# Цитируемый отрывок
□ □ □ □
Адам Б. Улам – профессор истории и государственного права Гарвардского университета, автор знаменитой книги «Идеологии и иллюзии». Подробное исследование истоков большевизма в России Улам соединяет с образом вождя революции – Владимира Ильича Ульянова-Ленина. Повествование объективно отражает картину возникновения и развития большевизма в России. В книге освещаются редкие факты из жизни ленинских соратников. Рассказывается о происхождении семьи Ульяновых, доходах и многом другом, о чем прежде умалчивали ученые и исследователи.
Часть первая
Семья
Владимир Ильич Ульянов, впоследствии взявший псевдоним Ленин, не любил откровенничать о собственном происхождении и истории своей семьи. И вовсе не потому, что в истории семьи Ульяновых были моменты, вызывавшие неловкость у вождя мирового пролетариата. Вовсе нет. Просто сказывалась свойственная Владимиру Ильичу сдержанность в вопросах, касающихся личной жизни. В 1920 году, заполняя партийную анкету, Ленин указал, что не знает, чем занимался его дед со стороны отца.
После смерти Ленина в 1924 году появилось огромное количество биографической литературы, в том числе воспоминания двух сестер и брата Ленина, не содержавшей практически никаких новых фактов, проливающих свет на историю семьи Ульяновых и родственников со стороны матери. Подобного рода упущения отнюдь не могут быть отнесены на тот счет, что по сравнению с революционной деятельностью Владимира Ильича его родословная не имеет существенного значения. Происхождение Ульянова-Ленина всегда вызывало определенное замешательство у советских биографов: «вышли мы все из народа», а Ленин-то как раз не «из народа». По сути, отец Ленина был преданным слугой царского режима и верным сыном Русской православной церкви, а его мать – дочерью мелкого землевладельца. С расцветом российского национализма, насаждаемого Сталиным, стало не просто затруднительно, а даже весьма опасно, исследуя генеалогическое древо основателя Советского государства, упоминать о его нерусских корнях. Более того, если довольно высокое общественное положение отца Ленина представляло своего рода трудности для биографов, то, как это ни парадоксально, низкое положение деда Ленина только усугубляло эту картину. Советские историки вслед за Лениным упорно повторяли, что царская Россия представляет собой жестокое классовое общество и является «тюрьмой народов»; но чем же тогда объясняется столь быстрое продвижение по службе отца Ленина? Илья Николаевич Ульянов, родившийся в бедной семье (мать была неграмотной) и имевший значительную примесь нерусской крови, дослужился до высокого поста государственного служащего, дающего право именоваться «ваше превосходительство». Нет ничего удивительного в том, что многие советские писатели обходили молчанием непривлекательную фигуру деда или упоминали о нем как о «мелком чиновнике». На самом деле дед Ленина был портным.
□ □ □ □
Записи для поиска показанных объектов
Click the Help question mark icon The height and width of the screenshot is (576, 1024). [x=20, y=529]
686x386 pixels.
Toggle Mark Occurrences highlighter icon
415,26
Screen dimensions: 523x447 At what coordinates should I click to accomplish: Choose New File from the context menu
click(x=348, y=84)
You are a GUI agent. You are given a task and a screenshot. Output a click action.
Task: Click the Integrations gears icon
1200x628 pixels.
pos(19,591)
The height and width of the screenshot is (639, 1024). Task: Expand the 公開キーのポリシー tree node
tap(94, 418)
□ □ □ □
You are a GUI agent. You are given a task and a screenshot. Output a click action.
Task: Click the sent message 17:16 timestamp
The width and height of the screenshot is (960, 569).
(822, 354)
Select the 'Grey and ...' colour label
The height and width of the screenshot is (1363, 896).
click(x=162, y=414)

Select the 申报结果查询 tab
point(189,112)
□ □ □ □
# Поставленная задача 1
Пожалуйста, перепишите из отрывка о семье Ульяновых фрагмент, который начинается словами «Адам Б. Улам» и заканчивается словами «ученые и исследователи.».
# Поставленная задача 2
Кем на самом деле был дед Ленина, согласно отрывку о семье Ульяновых?

# Ответ 1
Адам Б. Улам – профессор истории и государственного права Гарвардского университета, автор знаменитой книги «Идеологии и иллюзии». Подробное исследование истоков большевизма в России Улам соединяет с образом вождя революции – Владимира Ильича Ульянова-Ленина. Повествование объективно отражает картину возникновения и развития большевизма в России. В книге освещаются редкие факты из жизни ленинских соратников. Рассказывается о происхождении семьи Ульяновых, доходах и многом другом, о чем прежде умалчивали ученые и исследователи.

# Ответ 2
Портным.